Requirement:
Output only how many lines below contain "agent".

── Source material

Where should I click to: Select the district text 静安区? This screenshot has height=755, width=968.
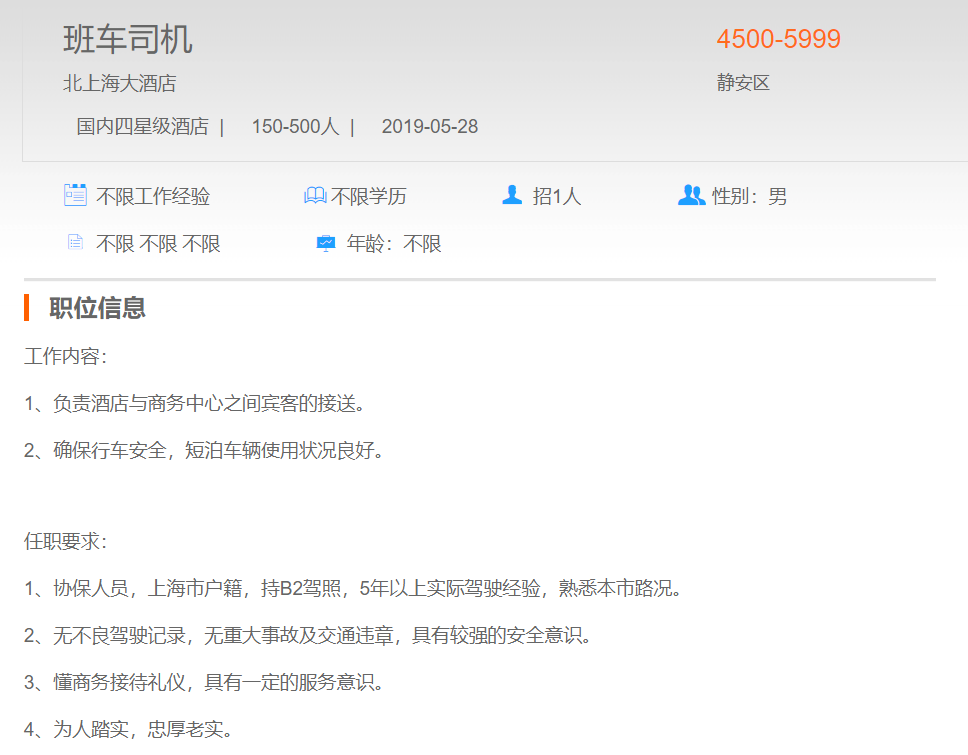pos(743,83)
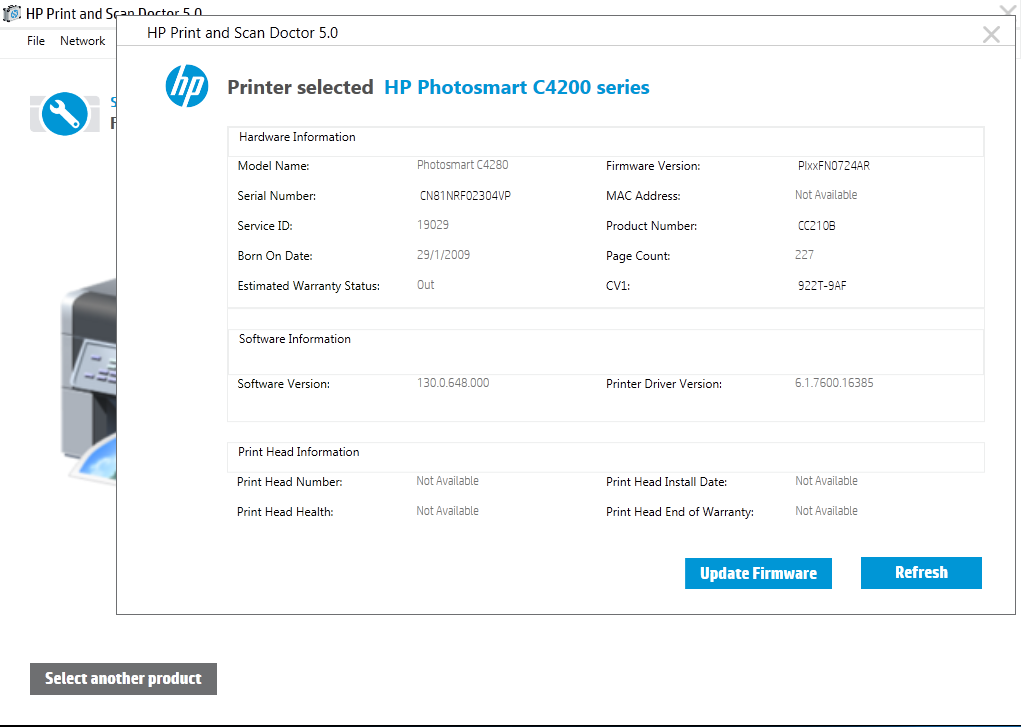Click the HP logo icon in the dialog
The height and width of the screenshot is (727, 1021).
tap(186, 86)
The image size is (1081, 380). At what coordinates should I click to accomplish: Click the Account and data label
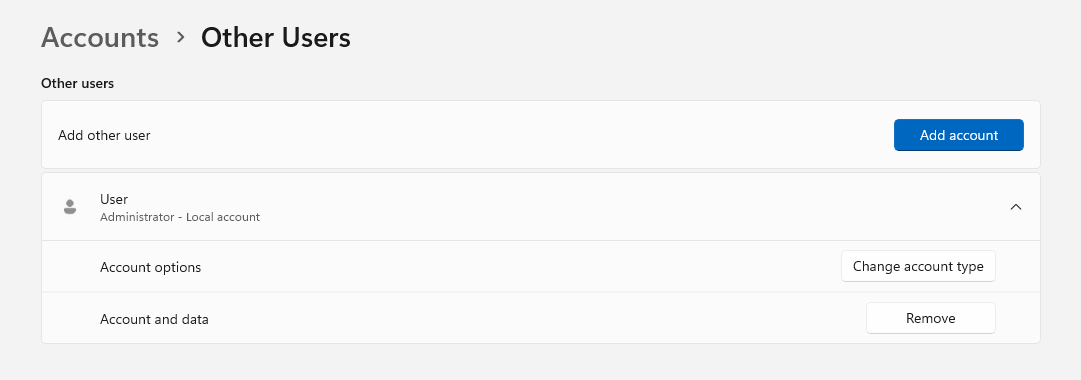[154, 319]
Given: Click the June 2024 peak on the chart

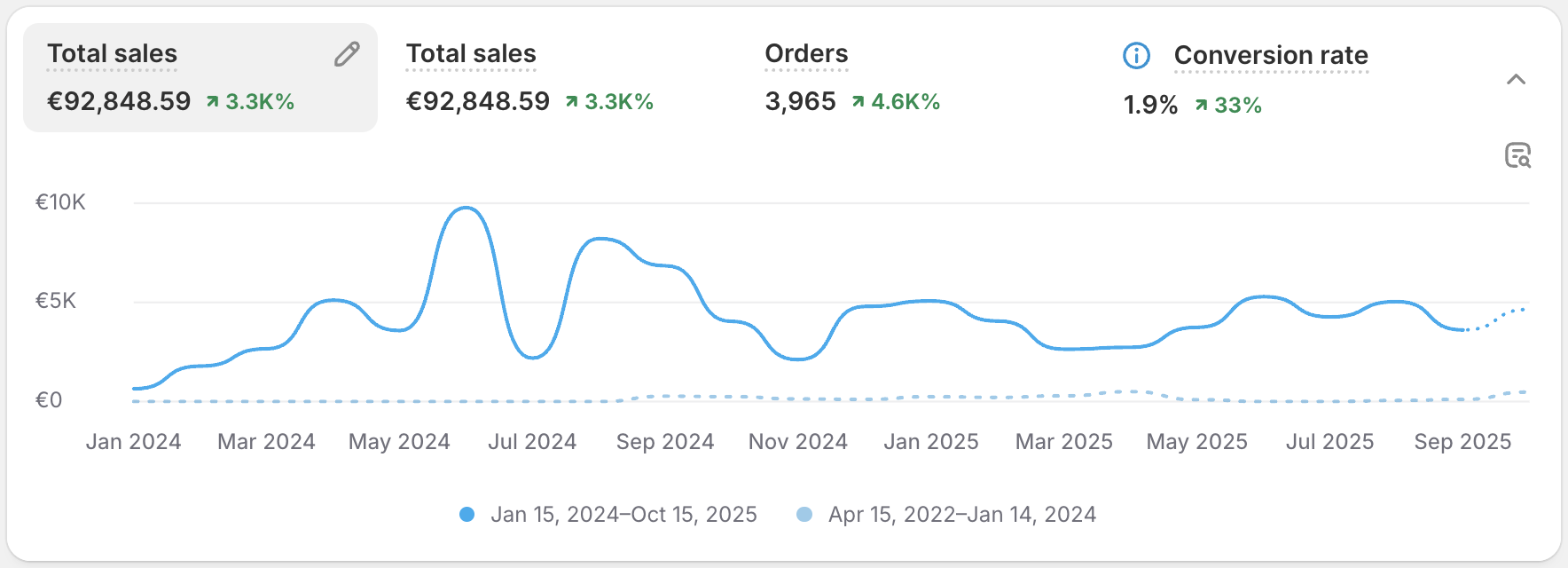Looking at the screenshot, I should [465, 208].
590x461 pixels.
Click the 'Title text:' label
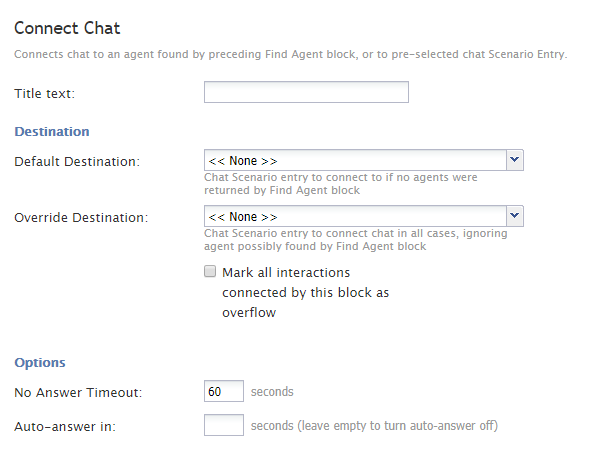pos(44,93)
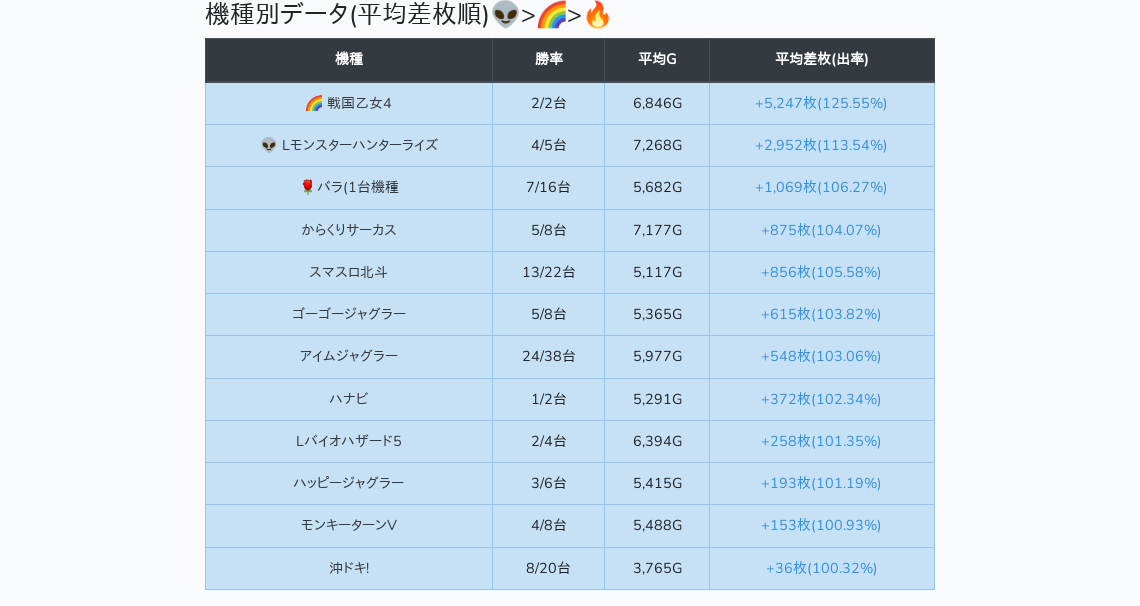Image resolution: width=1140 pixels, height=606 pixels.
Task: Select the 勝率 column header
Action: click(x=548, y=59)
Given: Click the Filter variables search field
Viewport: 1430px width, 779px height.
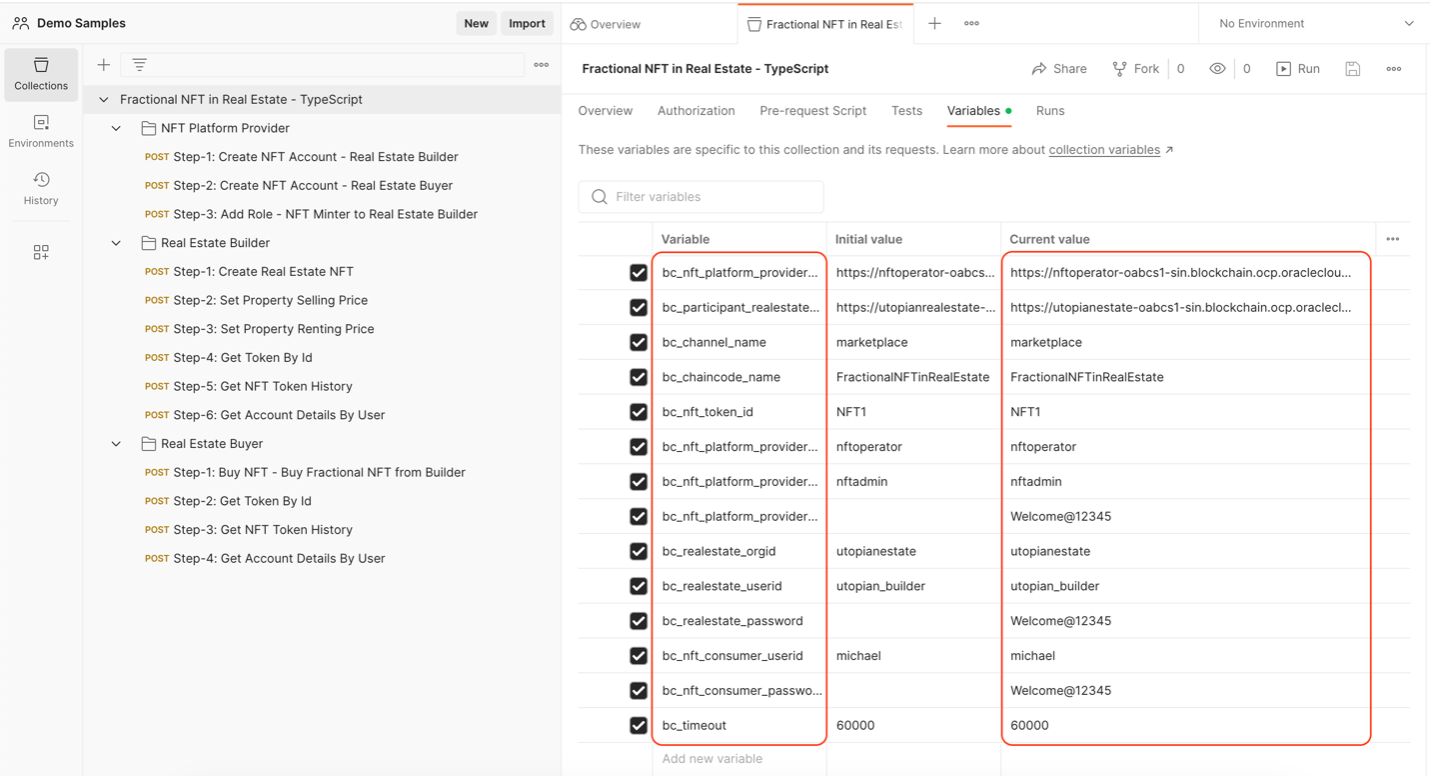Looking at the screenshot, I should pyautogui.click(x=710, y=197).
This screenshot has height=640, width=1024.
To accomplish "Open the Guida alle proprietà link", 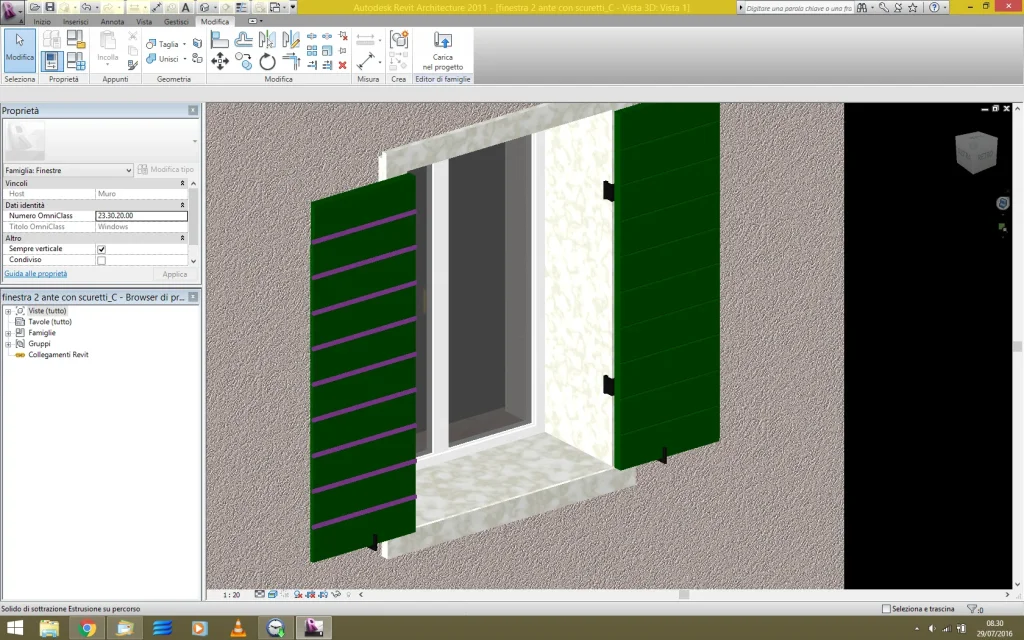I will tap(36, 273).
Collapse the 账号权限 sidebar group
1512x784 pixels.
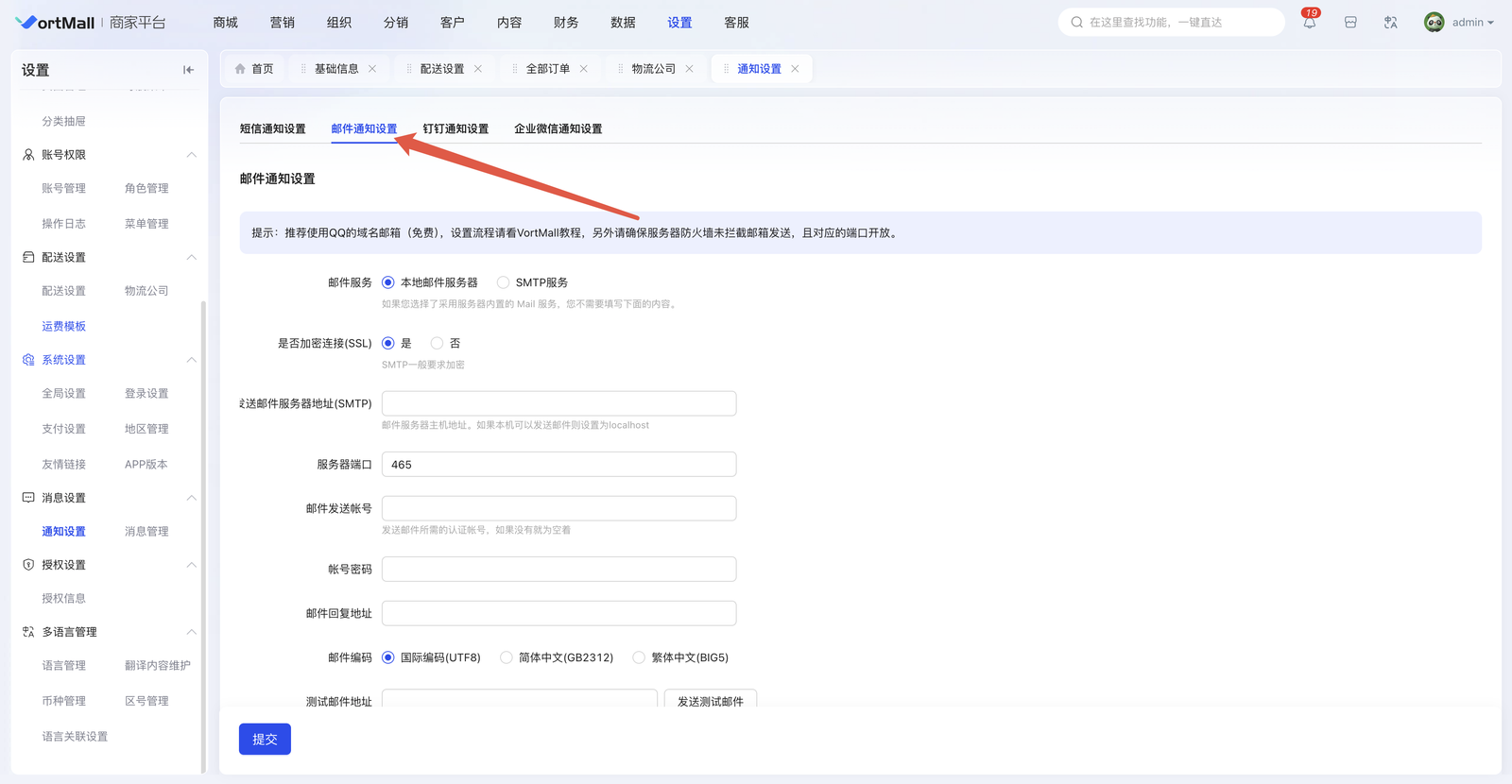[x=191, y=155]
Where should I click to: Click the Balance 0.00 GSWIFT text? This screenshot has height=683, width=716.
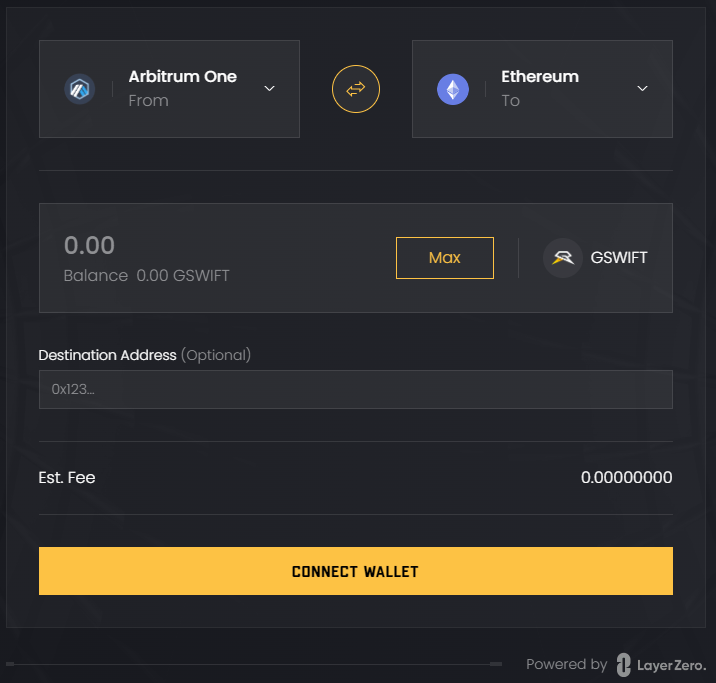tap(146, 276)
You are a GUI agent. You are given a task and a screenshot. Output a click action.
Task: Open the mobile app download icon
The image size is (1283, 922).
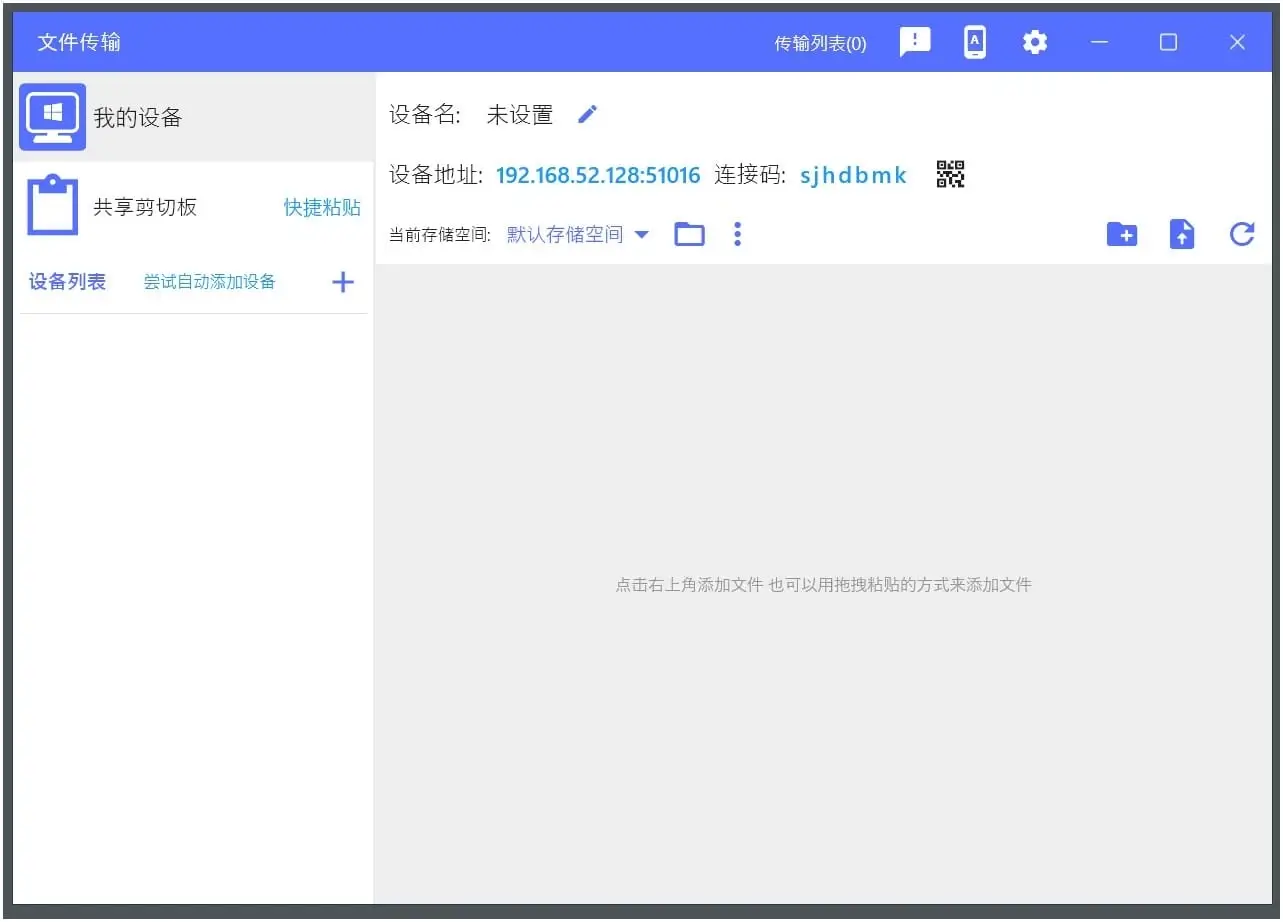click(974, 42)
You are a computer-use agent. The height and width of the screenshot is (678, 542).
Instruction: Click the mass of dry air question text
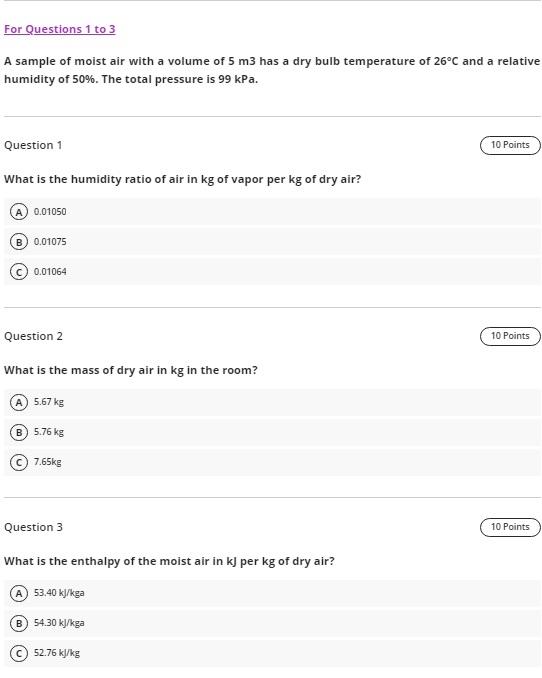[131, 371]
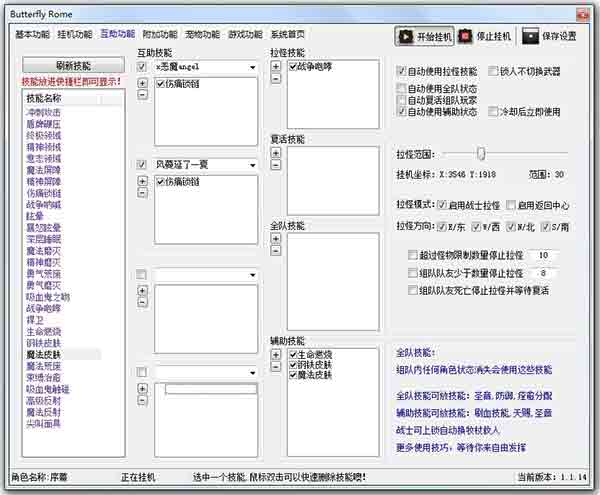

────

Solution to this task:
2